En México, el rey del mercado es Xbox de Microsoft y su estrategia para el próximo año también devela un tufo de temor por Zeebo. Ahora, la estrategia de Xbox con conceptos como Guitar Hero –una especie de karaoke interactivo– es llegar al segmento que califican como mercado causal además del ya conquistado hardcore gamer, el de los expertos y exigentes seguidores de títulos como Halo 3 y Gears of War. De esta forma, Xbox tiene bajo la manga el llamado Proyecto Natal, con el pretende atraer un mercado de consumidores mucho más amplio. Aunque tienen estrategias de precios accesibles, aún siguen siendo muy altos, un momento que aprovechará Zeebo con consolas fijas cuyo valor no rebasa 2 mil pesos. Algo nunca visto.

Ése es el mercado. En México, aun cuando el ingreso promedio fue de 12 mil pesos por hogar, una encuesta realizada por CIU reveló que el 59 por ciento de los mexicanos censados estuvo dispuesto a gastar entre 2 mil y 4 mil pesos por una consola de videojuegos.

Por eso, PlayStation, el único que acepta haber bajado el precio de sus costosas consolas (más de 7 mil pesos), apuesta por la tecnología y por la interconectividad, pero también suspira por un mayor número de seguidores en un países donde el 60 por ciento de su población se considera pobre, pero que anhela ingresar al mundo de los videojuegos.

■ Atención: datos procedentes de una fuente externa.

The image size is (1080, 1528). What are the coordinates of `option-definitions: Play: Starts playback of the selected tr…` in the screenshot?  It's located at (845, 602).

PlayStation, el rey de las consolas a nivel mundial, también está buscando llegar al público casual gamer, con consolas de precios muy altos. Sus principales competidores son Xbox, por la amplia base instalada que tiene, y Wii, porque maneja un concepto de videojugar muy novedoso.

Ventas, ventas y más ventas

Pero el negocio en este sector no se limita a la adquisición de consolas. Las ventas residuales son otro ingreso sumamente relevante. El mismo estudio de CIU, uno de los pocos realizados sobre este tema, reveló que una quinta parte de las personas que cuentan con una consola de videojuegos en su hogar es jugadora “intensiva”; es decir, compran va­rios juegos por mes, los usan a diario, generalmente dos horas o más y utilizan la co­nexión a internet, disponible con el aparato. Así, cada 10 jugadores compran al menos un cartucho ca­da tres me­ses, do­tan­­do de ma­yores in­centivos al de­sarrollo de juegos a nivel mundial. Aún más, los ingresos de los fabricantes se han diversificado, para en­contrar una fuente alternativa en el mercado online, ya sea jugando o descargando contenido como música y películas. No obstante, sólo 13 por ciento de los gamers nacionales conectan sus consolas en línea, lo cual es representati­vo de la ba­ja penetración del servicio de banda an­­­cha en el país.